According to the journal, the bacteria actually fix CO2 like plants do. Instead of photosynthesis, the bacteria oxidize reduce molecules such as methane. There is plenty of oxygen at the ocean floor, from phototrophs at the ocean surface; the water is so productive that excess oxygen reaches the floor. That won’t always be true though, as human-made “dead zones” are expanding throughout the ocean.

In order to survive, the crab needs to stay within a narrow range of habitat between the vent (400 degrees C) and the near-freezing water at the bottom. So the crabs crowd together, jockeying for the best spot. An epic survival story, for sure.

  1. LJ Waugh permalink
    July 7, 2015 10:17 am

    This is absolutely fascinating! Thank you for posting about this!

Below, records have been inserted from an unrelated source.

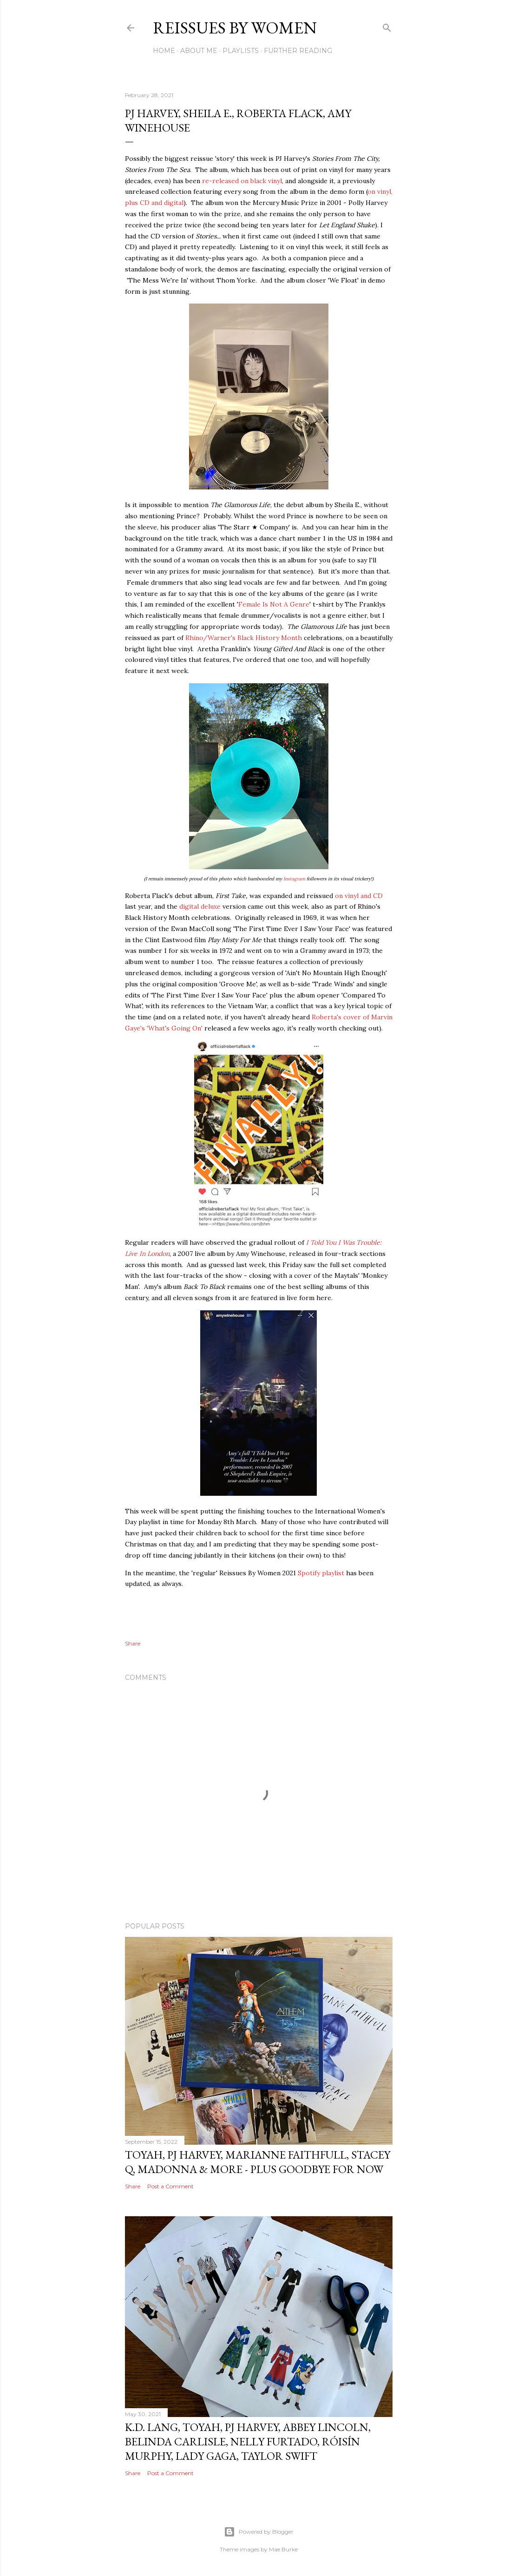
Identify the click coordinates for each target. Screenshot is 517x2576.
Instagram (294, 879)
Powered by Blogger (259, 2531)
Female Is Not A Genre (273, 604)
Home (164, 50)
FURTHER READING (298, 50)
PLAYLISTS (241, 50)
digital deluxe (201, 906)
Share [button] (132, 1643)
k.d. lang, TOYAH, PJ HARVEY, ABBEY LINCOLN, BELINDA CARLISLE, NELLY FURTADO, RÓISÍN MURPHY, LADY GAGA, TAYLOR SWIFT (248, 2441)
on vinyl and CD (359, 896)
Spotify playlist (321, 1573)
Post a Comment (170, 2186)
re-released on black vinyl (242, 181)
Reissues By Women (235, 28)
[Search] (387, 26)
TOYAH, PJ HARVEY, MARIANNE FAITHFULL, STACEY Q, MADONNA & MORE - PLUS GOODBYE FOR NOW (257, 2161)
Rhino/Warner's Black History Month (243, 638)
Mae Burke (283, 2549)
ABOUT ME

  2. PirateLawyer permalink
    July 8, 2015 6:47 pm

    I suggest reading Cambias’ A Darkling Sea for related topics in an exoplanet setting …

  3. July 27, 2015 10:55 am

    I enjoyed meeting you at the kaffeeklatsch this weekend. I hope you got home safely!

    Also glad to read this crabs-farming-in-the-vents piece we talked about. It was indeed as interesting as I thought it would be!

  4. July 27, 2015 10:13 pm

    It was great seeing you at Confluence! I enjoyed our conversation so much. I’ll be blogging soon about the networked rats–after I catch up with my London adventures.